Em 2019, após o fogo atingir índices bastante elevados na Amazônia em comparação com anos anteriores, e sua fumaça chegar a outras regiões, o governo federal publicou um decreto semelhante, em agosto. Concomitante a ações de comando e controle, o movimento ajudou a controlar os focos de calor nos meses seguintes, revertendo a tendência de crescimento esperada para os meses de setembro e outubro.
Em 2020, o governo federal editou o decreto antes de a situação piorar, e esperamos que o resultado seja positivo. Isso é especialmente importante quando lembramos que mais fumaça no ar significa mais problemas respiratórios para a população nessas regiões, que podem se sobrepor à crise de saúde pública já existente devido à pandemia de covid-19.
Contudo, para que no futuro (esperamos que próximo) decretos do tipo não sejam mais necessários e o fogo seja parte do passado, é necessário colocar esforços e recursos também em questões estruturantes.
Primeiro, é preciso investir em tecnologias que substituam o fogo como prática agropecuária. Se ele ainda hoje é usado no Brasil para controlar pragas, renovar pastagens e como incremento nutricional imediato ao solo é porque técnicas mais modernas e sustentáveis não chegaram aos produtores. Popularizar essas tecnologias permitem resultado mais eficiente no controle de pragas e manejo de pastagens, e mantém o solo saudável por mais tempo.
Segundo, fortalecer os governos estaduais para fiscalizarem o uso correto do fogo em seus territórios, e para monitorarem as licenças concedidas, permite acompanhar as atividades legalmente realizadas e evita que as autorizações sejam usadas erroneamente para queimar (ou desmatar) outras áreas.
Terceiro, é preciso acabar com o desmatamento. Quando um terreno é limpo, ou seja, suas árvores são derrubadas para dar espaço a outro uso, o fogo extingue resquícios da vegetação desmatada e seca, e as cinzas são usadas para alimentar esse solo, que no caso da Amazônia é pobre em nutrientes, para dar espaço às pastagens. Como a própria ministra da Agricultura, Tereza Cristina, disse recentemente, e como mostram diversos estudos científicos, o Brasil tem terras abertas mais do que suficientes para atingir todas as metas de crescimento do setor agropecuário até meados do século.
Por fim, lembramos que a floresta amazônica, ao contrário das florestas da Austrália e da Califórnia, não pega fogo naturalmente, e nem evoluiu para isso.
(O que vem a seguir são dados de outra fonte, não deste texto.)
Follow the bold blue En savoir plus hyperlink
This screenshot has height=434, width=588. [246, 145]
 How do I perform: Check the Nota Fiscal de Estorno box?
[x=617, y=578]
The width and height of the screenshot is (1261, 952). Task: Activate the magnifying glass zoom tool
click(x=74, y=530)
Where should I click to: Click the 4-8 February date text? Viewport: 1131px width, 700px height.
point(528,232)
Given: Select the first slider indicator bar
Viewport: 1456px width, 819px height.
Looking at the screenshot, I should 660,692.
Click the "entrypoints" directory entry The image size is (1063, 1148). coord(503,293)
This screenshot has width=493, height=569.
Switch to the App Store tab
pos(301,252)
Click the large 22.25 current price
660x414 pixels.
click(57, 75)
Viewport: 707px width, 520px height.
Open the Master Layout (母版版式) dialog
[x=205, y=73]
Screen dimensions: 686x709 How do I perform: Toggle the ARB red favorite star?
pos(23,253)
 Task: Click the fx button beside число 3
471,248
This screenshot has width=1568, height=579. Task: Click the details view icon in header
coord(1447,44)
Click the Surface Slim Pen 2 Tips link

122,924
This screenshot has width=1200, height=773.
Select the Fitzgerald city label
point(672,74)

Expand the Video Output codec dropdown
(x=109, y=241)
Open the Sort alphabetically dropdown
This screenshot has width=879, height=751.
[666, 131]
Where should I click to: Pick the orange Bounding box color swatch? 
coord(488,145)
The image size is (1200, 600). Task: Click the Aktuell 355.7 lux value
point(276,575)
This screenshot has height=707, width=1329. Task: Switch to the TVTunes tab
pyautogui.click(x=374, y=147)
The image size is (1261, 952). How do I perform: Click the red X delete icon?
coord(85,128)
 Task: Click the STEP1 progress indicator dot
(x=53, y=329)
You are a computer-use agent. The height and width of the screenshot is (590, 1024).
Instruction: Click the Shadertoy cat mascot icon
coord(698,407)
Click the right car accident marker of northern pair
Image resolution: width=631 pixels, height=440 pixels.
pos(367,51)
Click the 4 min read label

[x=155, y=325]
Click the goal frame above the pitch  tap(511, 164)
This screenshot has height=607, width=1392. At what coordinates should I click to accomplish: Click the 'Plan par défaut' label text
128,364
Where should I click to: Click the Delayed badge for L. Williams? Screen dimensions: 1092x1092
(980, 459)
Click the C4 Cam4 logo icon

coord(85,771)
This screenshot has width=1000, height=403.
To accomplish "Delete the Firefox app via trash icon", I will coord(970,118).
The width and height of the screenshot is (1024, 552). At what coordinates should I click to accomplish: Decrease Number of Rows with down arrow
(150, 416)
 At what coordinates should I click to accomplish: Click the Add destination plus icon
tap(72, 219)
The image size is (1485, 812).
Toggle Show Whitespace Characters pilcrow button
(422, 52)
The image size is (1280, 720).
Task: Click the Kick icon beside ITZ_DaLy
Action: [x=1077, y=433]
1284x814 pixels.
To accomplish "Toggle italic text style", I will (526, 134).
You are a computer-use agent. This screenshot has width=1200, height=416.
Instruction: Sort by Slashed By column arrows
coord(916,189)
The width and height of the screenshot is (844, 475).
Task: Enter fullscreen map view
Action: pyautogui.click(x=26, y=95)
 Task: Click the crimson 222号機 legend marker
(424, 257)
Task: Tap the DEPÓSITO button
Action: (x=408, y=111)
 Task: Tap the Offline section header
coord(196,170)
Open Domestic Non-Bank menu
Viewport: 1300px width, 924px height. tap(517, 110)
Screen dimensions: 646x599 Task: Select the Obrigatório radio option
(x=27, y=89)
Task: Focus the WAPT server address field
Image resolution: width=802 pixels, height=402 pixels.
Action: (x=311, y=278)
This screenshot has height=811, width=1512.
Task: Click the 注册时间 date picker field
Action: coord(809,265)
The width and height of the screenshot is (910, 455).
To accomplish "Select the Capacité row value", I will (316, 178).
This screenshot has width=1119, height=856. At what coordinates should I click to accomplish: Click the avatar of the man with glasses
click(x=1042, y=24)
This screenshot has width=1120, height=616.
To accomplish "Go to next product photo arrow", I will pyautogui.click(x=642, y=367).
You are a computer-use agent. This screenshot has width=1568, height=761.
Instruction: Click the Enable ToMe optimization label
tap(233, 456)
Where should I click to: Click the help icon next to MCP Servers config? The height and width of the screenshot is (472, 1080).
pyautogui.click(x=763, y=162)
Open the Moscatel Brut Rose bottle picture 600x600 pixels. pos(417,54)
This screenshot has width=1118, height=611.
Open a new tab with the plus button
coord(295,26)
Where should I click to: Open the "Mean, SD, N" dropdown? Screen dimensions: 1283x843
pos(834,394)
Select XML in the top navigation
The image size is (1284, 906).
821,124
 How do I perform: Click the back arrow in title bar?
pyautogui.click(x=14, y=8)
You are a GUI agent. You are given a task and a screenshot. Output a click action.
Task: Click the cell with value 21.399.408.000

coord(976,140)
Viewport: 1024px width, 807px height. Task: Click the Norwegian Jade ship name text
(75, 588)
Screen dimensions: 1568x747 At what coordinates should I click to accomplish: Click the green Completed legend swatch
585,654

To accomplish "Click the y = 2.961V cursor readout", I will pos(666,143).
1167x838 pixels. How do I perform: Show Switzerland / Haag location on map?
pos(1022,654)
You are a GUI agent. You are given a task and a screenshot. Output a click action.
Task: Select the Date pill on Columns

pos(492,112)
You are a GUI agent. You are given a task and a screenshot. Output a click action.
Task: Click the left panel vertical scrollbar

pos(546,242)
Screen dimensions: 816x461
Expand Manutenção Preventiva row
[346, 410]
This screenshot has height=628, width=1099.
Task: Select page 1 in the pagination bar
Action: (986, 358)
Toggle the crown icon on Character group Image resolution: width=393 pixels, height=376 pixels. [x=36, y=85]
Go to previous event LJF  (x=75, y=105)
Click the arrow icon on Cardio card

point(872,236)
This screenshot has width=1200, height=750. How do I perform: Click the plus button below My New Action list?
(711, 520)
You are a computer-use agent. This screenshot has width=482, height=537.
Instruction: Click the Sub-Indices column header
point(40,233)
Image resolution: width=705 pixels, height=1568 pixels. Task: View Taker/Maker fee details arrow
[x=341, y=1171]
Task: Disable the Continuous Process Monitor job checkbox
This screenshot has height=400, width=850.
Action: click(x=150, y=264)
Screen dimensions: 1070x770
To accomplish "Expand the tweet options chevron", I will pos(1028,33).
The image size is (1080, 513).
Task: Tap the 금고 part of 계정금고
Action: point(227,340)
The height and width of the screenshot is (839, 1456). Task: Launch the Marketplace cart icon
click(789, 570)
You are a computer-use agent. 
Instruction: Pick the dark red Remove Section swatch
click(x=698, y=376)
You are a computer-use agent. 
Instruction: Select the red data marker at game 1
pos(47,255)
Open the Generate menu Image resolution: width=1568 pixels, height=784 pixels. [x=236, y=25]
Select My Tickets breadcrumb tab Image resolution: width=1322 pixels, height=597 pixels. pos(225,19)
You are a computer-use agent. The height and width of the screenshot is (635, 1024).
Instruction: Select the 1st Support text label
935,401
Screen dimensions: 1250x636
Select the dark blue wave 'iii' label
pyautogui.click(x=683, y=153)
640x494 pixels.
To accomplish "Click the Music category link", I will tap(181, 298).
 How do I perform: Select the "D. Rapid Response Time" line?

Com o agravamento das mudanças climáticas, a vegetação fica mais suscetível a qualquer fagulha virar incêndio florestal – além da queima ainda produzir mais gases do efeito estufa, que por sua vez levam a mais mudanças climáticas, num ciclo perverso. O fogo, seja para limpeza de terreno pós-desmatamento ou como ferramenta agrícola, deve ser progressivamente abandonado e substituído por métodos mais alinhados com os desafios do século 21.